2.2 Hugo Extended vs Standard: When You Need Extended
Alright, let’s cut through the noise on this one. The “Hugo Extended vs. Standard” debate seems like a classic case of overcomplicating a simple choice, but it actually matters for exactly one reason: you want to use SCSS.
Let’s be blunt: if you don’t know what SCSS (or SASS) is, you almost certainly want the Standard version. Go make a sandwich, this section isn’t for you yet. The Extended version is a heavier toolbox for a specific job. If you’re just writing CSS or using a pre-built theme, Standard is simpler, smaller, and perfectly capable.
The One and Only Reason for Extended
You need Hugo Extended if you plan to process SCSS or Sass files directly. Hugo, brilliantly, has a built-in CSS pipeline. Instead of requiring some external Node.js toolchain like Webpack, it can compile your fancy .scss files into regular .css right out of the box. But this magic trick requires a library written in Go called LibSass. And LibSass is the extra weight that gets bundled into the Extended version.
Why is this a big deal? It means your asset processing is unified under Hugo’s incredibly fast Go-based engine. No waiting for a separate npm run build command that takes seconds. Your SCSS changes are processed nearly instantly, just like your content. It’s a gorgeous, integrated developer experience.
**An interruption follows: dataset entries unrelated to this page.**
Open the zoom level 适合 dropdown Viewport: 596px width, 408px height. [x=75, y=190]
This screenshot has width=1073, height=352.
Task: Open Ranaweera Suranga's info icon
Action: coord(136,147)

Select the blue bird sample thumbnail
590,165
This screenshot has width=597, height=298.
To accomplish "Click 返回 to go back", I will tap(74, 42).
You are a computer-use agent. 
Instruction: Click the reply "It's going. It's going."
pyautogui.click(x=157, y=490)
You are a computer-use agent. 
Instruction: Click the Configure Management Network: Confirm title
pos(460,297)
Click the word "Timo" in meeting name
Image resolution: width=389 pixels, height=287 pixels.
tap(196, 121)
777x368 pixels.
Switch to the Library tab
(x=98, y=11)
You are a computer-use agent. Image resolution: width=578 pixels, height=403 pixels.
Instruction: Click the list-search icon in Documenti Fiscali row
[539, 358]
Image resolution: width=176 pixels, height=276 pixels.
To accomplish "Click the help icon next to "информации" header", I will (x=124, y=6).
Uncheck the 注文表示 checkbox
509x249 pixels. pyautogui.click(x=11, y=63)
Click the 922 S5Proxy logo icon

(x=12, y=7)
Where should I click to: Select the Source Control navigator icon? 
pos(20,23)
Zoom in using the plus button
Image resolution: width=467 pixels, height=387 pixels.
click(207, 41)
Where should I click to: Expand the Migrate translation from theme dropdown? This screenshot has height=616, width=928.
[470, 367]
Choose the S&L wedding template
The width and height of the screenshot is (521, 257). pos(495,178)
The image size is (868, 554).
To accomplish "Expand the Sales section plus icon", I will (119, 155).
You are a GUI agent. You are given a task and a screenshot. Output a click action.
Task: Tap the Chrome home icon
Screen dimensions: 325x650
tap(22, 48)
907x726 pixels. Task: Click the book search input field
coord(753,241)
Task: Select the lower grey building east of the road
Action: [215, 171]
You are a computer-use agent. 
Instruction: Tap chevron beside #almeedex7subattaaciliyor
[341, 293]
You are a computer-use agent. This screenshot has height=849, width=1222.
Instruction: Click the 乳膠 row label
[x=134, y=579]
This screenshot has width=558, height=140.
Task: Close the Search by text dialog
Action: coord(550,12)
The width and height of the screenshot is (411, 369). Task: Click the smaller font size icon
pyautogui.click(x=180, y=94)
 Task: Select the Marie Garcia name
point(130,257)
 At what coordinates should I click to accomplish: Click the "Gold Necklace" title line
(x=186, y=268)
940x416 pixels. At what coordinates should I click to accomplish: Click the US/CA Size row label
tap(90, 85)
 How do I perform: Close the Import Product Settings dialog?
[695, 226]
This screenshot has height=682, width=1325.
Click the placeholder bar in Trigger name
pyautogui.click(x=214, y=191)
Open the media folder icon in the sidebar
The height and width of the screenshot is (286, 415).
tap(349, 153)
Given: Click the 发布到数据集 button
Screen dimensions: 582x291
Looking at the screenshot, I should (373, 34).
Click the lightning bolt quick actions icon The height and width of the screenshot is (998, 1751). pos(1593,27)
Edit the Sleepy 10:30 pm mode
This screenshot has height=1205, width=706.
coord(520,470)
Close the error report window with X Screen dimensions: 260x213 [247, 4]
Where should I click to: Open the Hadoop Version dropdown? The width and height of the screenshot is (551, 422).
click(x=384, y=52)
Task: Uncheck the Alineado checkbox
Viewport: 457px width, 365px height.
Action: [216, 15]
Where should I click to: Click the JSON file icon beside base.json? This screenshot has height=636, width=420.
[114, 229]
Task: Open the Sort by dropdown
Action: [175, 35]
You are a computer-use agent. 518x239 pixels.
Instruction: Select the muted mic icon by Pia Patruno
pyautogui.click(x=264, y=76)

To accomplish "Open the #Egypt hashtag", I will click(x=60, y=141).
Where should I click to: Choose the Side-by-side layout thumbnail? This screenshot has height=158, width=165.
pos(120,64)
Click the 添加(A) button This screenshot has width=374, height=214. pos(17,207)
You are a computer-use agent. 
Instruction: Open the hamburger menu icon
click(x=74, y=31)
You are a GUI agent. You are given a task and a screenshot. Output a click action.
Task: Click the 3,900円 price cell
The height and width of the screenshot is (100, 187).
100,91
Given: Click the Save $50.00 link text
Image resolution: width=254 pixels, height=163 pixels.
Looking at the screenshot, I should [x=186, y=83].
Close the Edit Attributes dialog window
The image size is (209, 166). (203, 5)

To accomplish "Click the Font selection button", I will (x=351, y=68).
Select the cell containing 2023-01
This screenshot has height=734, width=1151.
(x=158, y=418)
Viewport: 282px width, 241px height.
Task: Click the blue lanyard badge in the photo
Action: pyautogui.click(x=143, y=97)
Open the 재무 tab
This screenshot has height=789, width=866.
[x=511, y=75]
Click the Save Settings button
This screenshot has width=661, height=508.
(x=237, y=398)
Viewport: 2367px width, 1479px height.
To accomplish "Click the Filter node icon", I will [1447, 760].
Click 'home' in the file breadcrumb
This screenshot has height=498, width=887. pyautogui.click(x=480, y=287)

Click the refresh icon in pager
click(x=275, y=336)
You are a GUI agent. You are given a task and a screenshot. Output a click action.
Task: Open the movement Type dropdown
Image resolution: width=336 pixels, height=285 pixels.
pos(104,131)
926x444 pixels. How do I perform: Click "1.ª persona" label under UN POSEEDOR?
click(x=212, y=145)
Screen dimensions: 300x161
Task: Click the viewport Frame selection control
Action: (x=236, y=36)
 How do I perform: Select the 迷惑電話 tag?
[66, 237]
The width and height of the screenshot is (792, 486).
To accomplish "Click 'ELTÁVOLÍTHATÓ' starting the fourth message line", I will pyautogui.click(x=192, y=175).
Here’s the practical difference. With Hugo Standard, this would just be an error:
// assets/scss/main.scss
$primary-color: #ff6b6b;
.header {
background-color: $primary-color;
&:hover {
background-color: darken($primary-color, 10%);
}
}
Hugo Standard doesn’t speak SCSS. It would see this file, shrug, and maybe just pass it through as-is if you’re lucky. But with Hugo Extended running, you can reference this in your templates and it Just Works™:
{{ /* Load your SCSS, process it into CSS */ }}
{{ $styles := resources.Get "scss/main.scss" | toCSS | minify | fingerprint }}
{{ /* Then link to it */ }}
<link rel="stylesheet" href="{{ $styles.Permalink }}" integrity="{{ $styles.Data.Integrity }}">
Hugo Extended grabs the .scss file, compiles it using LibSass, minifies it, and adds a fingerprint for cache-busting, all in that one pipeline. It’s frankly wonderful.
The Gotchas and How to Check Your Version
Now, the rough edges. The first pitfall is assuming you have Extended when you don’t. You’ll download a theme that uses SCSS, try to run it, and get a cryptic error about not being able to transform SCSS. It’s a classic “works on my machine” problem.
Check your version from the command line. Don’t just look for the word “extended”—look for the SASS/SCSS version string.
# This is the Standard version. Note the lack of any SCSS info.
hugo version
# Hugo Static Site Generator v0.120.4 darwin/arm64 BuildDate: unknown
# This is the Extended version. The SCSS line is your tell.
hugo version
# Hugo Static Site Generator v0.120.4+extended darwin/arm64 BuildDate: unknown BuildFlags: [-tags extended,nodebug]
The second gotcha is deployment. Your CI/CD pipeline (Netlify, Vercel, GitHub Actions, etc.) must also use the Extended version to build your site successfully. This is the single most common point of failure. Most services let you specify the version. For example, in a netlify.toml file:
[build]
publish = "public"
command = "hugo --gc --minify"
[build.environment]
HUGO_VERSION = "0.120.4" # This might pull Standard and fail!
HUGO_VERSION = "0.120.4-extended" # This is what you need.
If you get this wrong, your build will fail remotely even though it works perfectly on your local Extended machine. I’ve lost hours of my life to this. Don’t be me.
So, Which Should You Download?
Start with Standard. It’s the default for a reason. The majority of sites don’t need the extra features. If you stumble upon a theme or decide you want to write modern CSS with variables and nesting, then—and only then—go download the Extended version for your platform. The installation process is identical; you’re just grabbing a different, slightly larger binary. The trade-off is simple: a bigger binary on your machine for a vastly more powerful and integrated CSS workflow. A fair deal, if you ask me.